-- Material for this exercise follows --

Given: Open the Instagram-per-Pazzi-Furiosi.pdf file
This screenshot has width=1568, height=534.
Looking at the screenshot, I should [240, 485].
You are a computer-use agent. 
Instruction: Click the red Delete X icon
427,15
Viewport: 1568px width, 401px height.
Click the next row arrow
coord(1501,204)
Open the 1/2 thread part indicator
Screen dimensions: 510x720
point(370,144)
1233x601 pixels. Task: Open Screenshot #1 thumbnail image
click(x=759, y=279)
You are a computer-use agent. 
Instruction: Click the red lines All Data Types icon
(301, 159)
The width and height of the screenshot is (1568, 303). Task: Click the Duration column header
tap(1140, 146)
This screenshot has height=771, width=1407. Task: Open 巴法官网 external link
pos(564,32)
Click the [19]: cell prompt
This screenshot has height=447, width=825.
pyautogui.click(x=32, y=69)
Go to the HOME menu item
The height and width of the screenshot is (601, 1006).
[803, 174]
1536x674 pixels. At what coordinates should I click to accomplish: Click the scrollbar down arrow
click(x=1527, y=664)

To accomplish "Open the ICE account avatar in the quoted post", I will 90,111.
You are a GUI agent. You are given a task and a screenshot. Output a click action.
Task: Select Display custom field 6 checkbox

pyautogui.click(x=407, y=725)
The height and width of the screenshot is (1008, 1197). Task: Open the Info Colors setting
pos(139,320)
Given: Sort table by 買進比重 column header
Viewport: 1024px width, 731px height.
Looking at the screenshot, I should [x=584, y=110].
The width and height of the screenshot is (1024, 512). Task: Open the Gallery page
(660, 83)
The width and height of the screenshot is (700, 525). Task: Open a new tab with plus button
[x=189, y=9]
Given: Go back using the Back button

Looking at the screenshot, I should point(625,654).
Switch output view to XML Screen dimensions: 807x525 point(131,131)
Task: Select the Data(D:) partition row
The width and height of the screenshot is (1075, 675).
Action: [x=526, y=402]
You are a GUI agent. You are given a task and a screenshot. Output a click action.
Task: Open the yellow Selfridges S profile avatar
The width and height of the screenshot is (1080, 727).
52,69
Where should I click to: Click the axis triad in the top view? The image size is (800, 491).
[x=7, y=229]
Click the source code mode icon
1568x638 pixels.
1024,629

-- Material for this exercise concluded --

• Action item: Reproduce all data above, unchanged.

• Answer for this exercise:
Given: Open the Instagram-per-Pazzi-Furiosi.pdf file
This screenshot has width=1568, height=534.
Looking at the screenshot, I should [240, 485].
You are a computer-use agent. 
Instruction: Click the red Delete X icon
427,15
Viewport: 1568px width, 401px height.
Click the next row arrow
coord(1501,204)
Open the 1/2 thread part indicator
Screen dimensions: 510x720
point(370,144)
1233x601 pixels. Task: Open Screenshot #1 thumbnail image
click(x=759, y=279)
You are a computer-use agent. 
Instruction: Click the red lines All Data Types icon
(301, 159)
The width and height of the screenshot is (1568, 303). Task: Click the Duration column header
tap(1140, 146)
This screenshot has height=771, width=1407. Task: Open 巴法官网 external link
pos(564,32)
Click the [19]: cell prompt
This screenshot has height=447, width=825.
pyautogui.click(x=32, y=69)
Go to the HOME menu item
The height and width of the screenshot is (601, 1006).
[803, 174]
1536x674 pixels. At what coordinates should I click to accomplish: Click the scrollbar down arrow
click(x=1527, y=664)

To accomplish "Open the ICE account avatar in the quoted post", I will 90,111.
You are a GUI agent. You are given a task and a screenshot. Output a click action.
Task: Select Display custom field 6 checkbox

pyautogui.click(x=407, y=725)
The height and width of the screenshot is (1008, 1197). Task: Open the Info Colors setting
pos(139,320)
Given: Sort table by 買進比重 column header
Viewport: 1024px width, 731px height.
Looking at the screenshot, I should [x=584, y=110].
The width and height of the screenshot is (1024, 512). Task: Open the Gallery page
(660, 83)
The width and height of the screenshot is (700, 525). Task: Open a new tab with plus button
[x=189, y=9]
Given: Go back using the Back button

Looking at the screenshot, I should point(625,654).
Switch output view to XML Screen dimensions: 807x525 point(131,131)
Task: Select the Data(D:) partition row
The width and height of the screenshot is (1075, 675).
Action: [x=526, y=402]
You are a GUI agent. You are given a task and a screenshot. Output a click action.
Task: Open the yellow Selfridges S profile avatar
The width and height of the screenshot is (1080, 727).
52,69
Where should I click to: Click the axis triad in the top view? The image size is (800, 491).
[x=7, y=229]
Click the source code mode icon
1568x638 pixels.
1024,629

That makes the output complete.